La riforma costituzionale è il procedimento attraverso il quale vengono modificati o integrati uno o più articoli della Costituzione. Si tratta di un processo distinto e più rigoroso rispetto all’approvazione delle leggi ordinarie, poiché incide sui principi fondamentali e sull’assetto istituzionale dello Stato.
In Italia, la riforma costituzionale segue una procedura specifica prevista dalla Costituzione. Le modifiche devono essere approvate da ciascuna Camera con due votazioni successive, a distanza di almeno tre mesi l’una dall’altra. Se nella seconda votazione non viene raggiunta una maggioranza qualificata, la riforma può essere sottoposta a referendum costituzionale.
Il procedimento di riforma costituzionale prevede:
- l’iniziativa legislativa secondo le forme previste;
- il doppio esame e voto da parte delle Camere;
- l’eventuale intervento del corpo elettorale tramite referendum;
- la promulgazione e l’entrata in vigore della modifica.

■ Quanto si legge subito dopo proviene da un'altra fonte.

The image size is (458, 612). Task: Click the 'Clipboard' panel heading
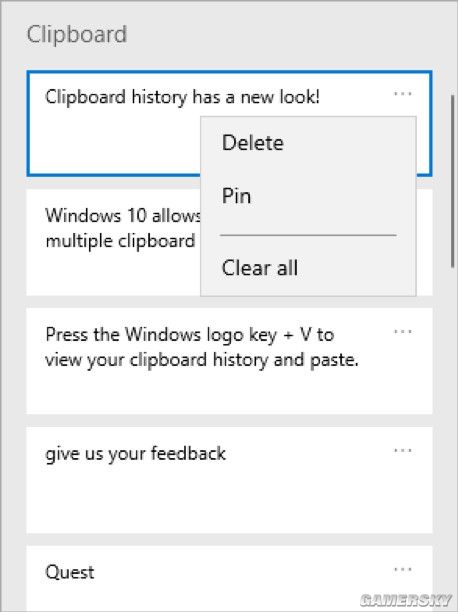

Le riforme costituzionali possono riguardare l’organizzazione dei poteri dello Stato, i diritti e i doveri dei cittadini o il funzionamento delle istituzioni. Esse rappresentano strumenti di adeguamento dell’ordinamento ai mutamenti sociali e politici, mantenendo al tempo stesso la stabilità del sistema costituzionale.
(Fonti: Costituzione della Repubblica italiana, artt. 138 e 139.)